• Foto: Steil/Gregor Schreiber

Die Attraktion vom Lande


Der Einsatz eines Selbstfahrers im öffentlichen Verkehrsraum ist immer eine Attraktion. Das galt einmal mehr auch für den Transport von Windkraftkomponenten durch Onroad. Rotorblätter bis zu 60 m und deren Transport sind heute sicherlich nichts Außergewöhnliches für das Schwerlastgewerbe, allerdings immer mit gewissen Herausforderungen verbunden.

Denn derart lange, unteilbare Lasten werden auf öffentlichen Straßen schnell mal zum echten Problemfall. Dank guter Ideen und kreativer Ingenieure bietet die Industrie mit den Rotorblattadaptern für Modulsysteme inzwischen geeignete Transportkonzepte an, die den überlangen Bauteilen zumindest einen Teil des Schreckens für Streckenplaner und Anwohner nehmen. Genau so einen Windflügeladapter besitzt auch Schwerlastspezialist Onroad aus dem saarländischen Kirkel-Limbach.

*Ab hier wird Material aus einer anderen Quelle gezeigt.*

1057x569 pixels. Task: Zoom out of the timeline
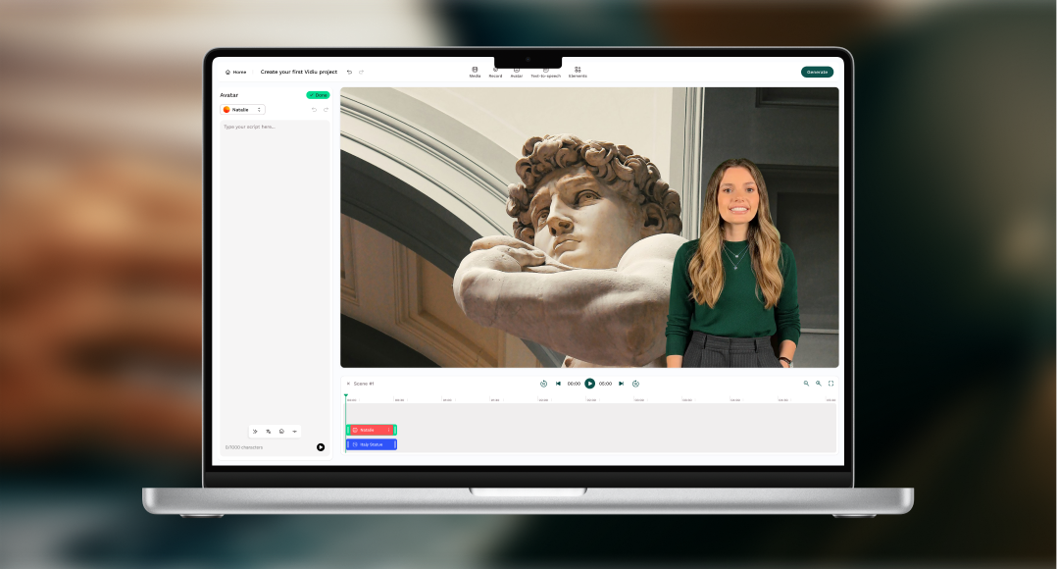[806, 384]
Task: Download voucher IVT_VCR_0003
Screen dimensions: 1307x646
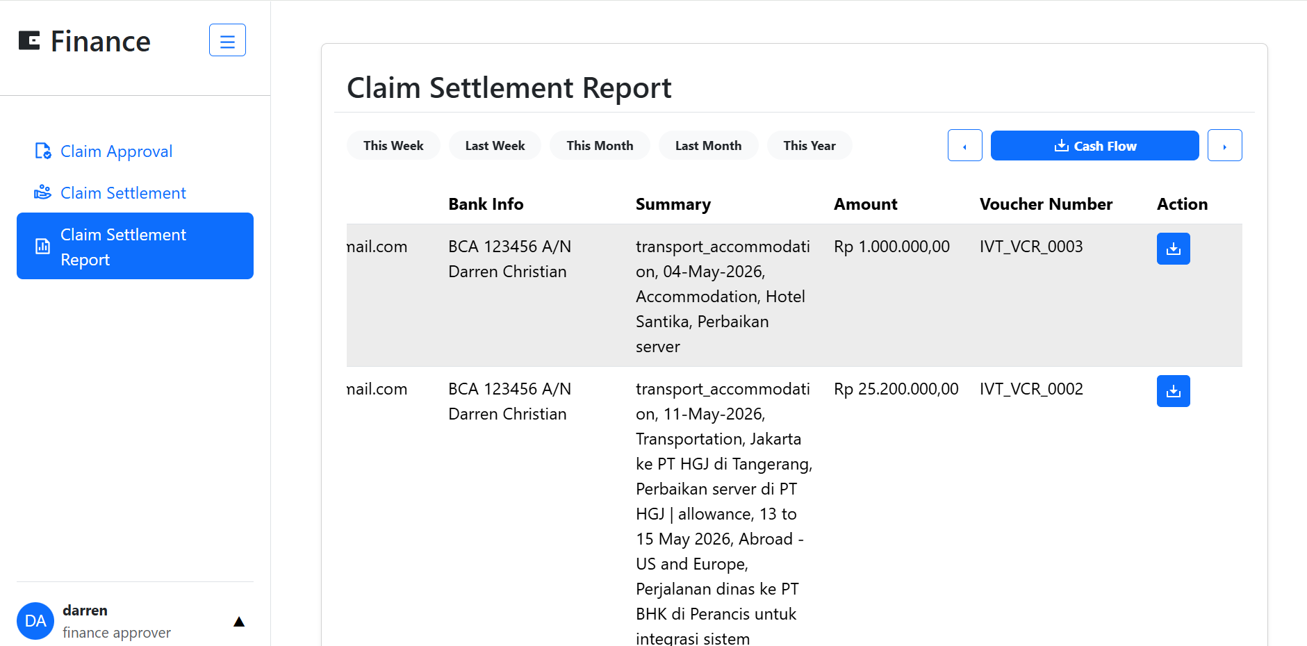Action: [x=1173, y=249]
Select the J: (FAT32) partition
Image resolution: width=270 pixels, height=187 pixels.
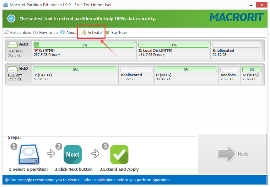click(75, 77)
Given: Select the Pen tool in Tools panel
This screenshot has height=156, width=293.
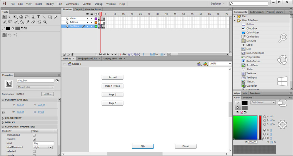Looking at the screenshot, I should click(33, 17).
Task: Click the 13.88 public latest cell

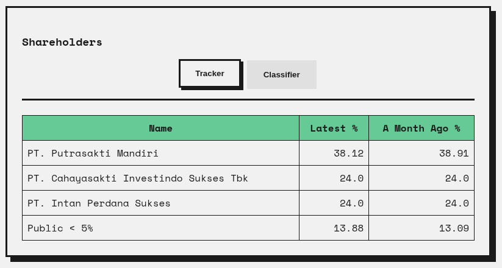Action: [x=348, y=228]
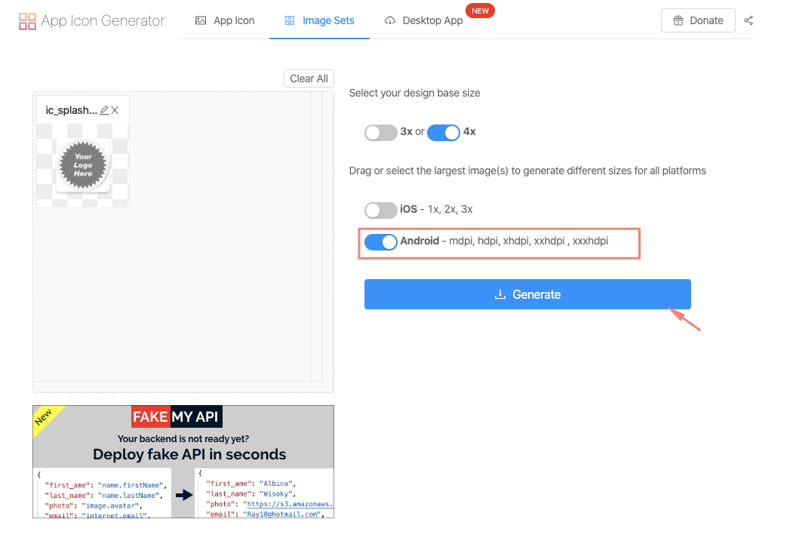793x553 pixels.
Task: Click the App Icon Generator title text
Action: pos(103,20)
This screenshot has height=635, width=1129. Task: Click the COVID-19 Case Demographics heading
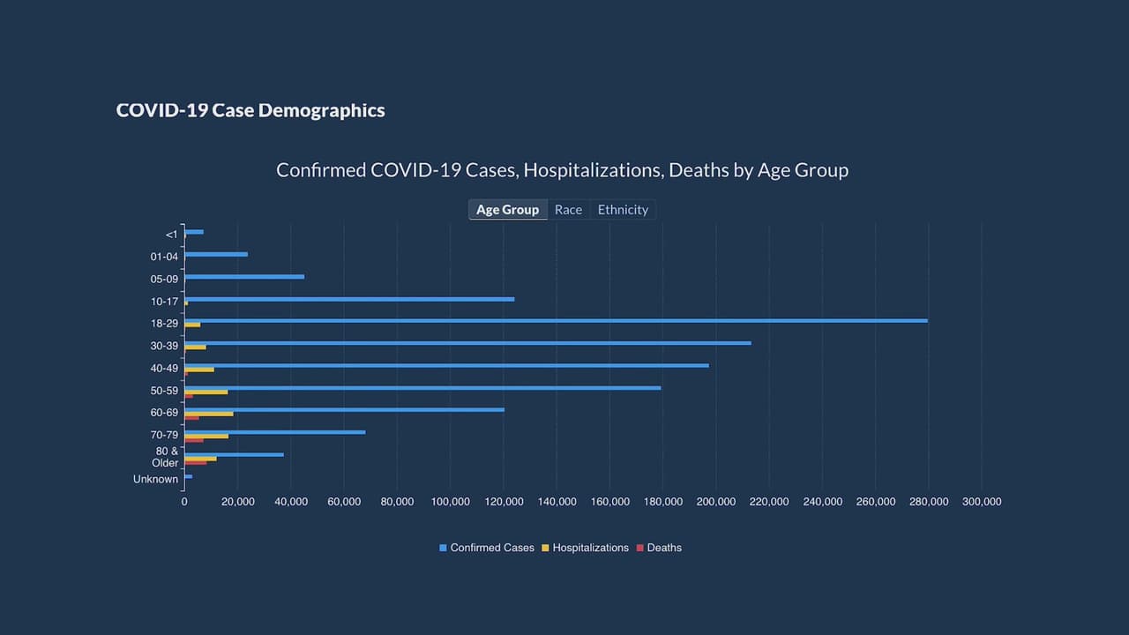click(x=250, y=111)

So galt es, Ende Juli mit diesem Equipment mehrere Windkraftkomponenten in der Nähe von Kulmbach an ihren Bestimmungsort zu überführen. Und einmal mehr war die Verkehrsfläche in den betroffenen Ortschaften in Oberfranken ausgesprochen begrenzt. So wurde bei Onroad recht schnell die Idee geboren, die großvolumigen, bis zu 30 m langen Turmelemente und die ca. 60 m messenden Rotorblätter teilweise per Selbstfahrer zwischen dem Umladeplatz Mainroth sowie dem Bestimmungsort Hain-Ost zu transportieren. Bei der geplanten Fahrt konnte Projektleiter Sebastian Sehl auf eine 24-achsige InterCombi-Kombination plus Rotorblattadapter bzw. eine achtachsige InterCombi-Ausführung inklusive Powerpack-Einheit zurückgreifen. Die maximale Fahrzeuglänge inklusive Zuggabel erlaubte auch dank 60°-Stellung (maximal) den Transport der überlangen Blätter durch enge Ortslagen. Rund zwei Monate war das Onroad-Equipment, das natürlich auch „normale“ Schwerlastzugmaschinen umfasste, in Oberfranken im Einsatz. 

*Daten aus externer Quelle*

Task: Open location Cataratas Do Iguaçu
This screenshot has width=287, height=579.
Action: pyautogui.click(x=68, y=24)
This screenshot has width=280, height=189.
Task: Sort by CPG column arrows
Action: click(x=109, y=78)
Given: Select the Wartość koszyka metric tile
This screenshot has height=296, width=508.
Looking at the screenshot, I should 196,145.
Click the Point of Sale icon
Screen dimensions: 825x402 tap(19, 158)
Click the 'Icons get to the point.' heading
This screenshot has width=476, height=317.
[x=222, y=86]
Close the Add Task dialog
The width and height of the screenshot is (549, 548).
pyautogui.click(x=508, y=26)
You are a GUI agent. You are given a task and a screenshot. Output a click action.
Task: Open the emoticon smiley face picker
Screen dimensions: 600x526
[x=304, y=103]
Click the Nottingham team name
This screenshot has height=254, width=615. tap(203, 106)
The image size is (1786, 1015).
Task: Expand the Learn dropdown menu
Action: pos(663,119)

Für die insgesamt fünf Anlagen galt es, über die Strecke von rund 10 km von Mainroth über Gärtenroth in den Windpark Hain-Ost zehn Turmelemente sowie 15 Rotorblätter bei Steigungen von bis zu 18 Prozent zu transportieren. Konsequenterweise wurden zunächst in liegender Position die Turmelemente an ihren zukünftigen Standort gefahren. Danach erfolgte der Umbau für den Blatttransport. Wie flexibel und gleichzeitig „raumschonend“ die Blattadapter genutzt werden können, zeigte sich bei den beiden Ortsdurchfahrten. Trotz enger Platzverhältnisse bugsierte Fahrer Erhard Pint die 60 m langen Bauteile so geschickt durch die Straßen, dass nach Aussage von Projektleiter Sebastian Sehl im Vorfeld lediglich ein Lampenkopf demontiert werden musste, um Beschädigungen an den empfindlichen Blättern zu vermeiden.

Als Vorteil der abschalt- bzw. liftbaren Antriebstechnik der Selbstfahrer konnten die entsprechenden Module nach erfolgreichem Transport als gezogene Einheit mit maximaler Geschwindigkeit zum Ladeplatz in Mainroth zurückgefahren werden, sodass an einem Tag immerhin zwei Türme an die 10 km entfernte Entladestelle gebracht werden konnten. Der Anlagenbau im Windpark selbst erfolgte dann mit einem der Superlift-3800-Raupenkrane, die in der Steil-Flotte zu finden sind. Und auch bei den diversen Umlade- und Montagearbeiten konnte Onroad einmal mehr auf das mobile Umschlagequipment von Steil zurückgreifen.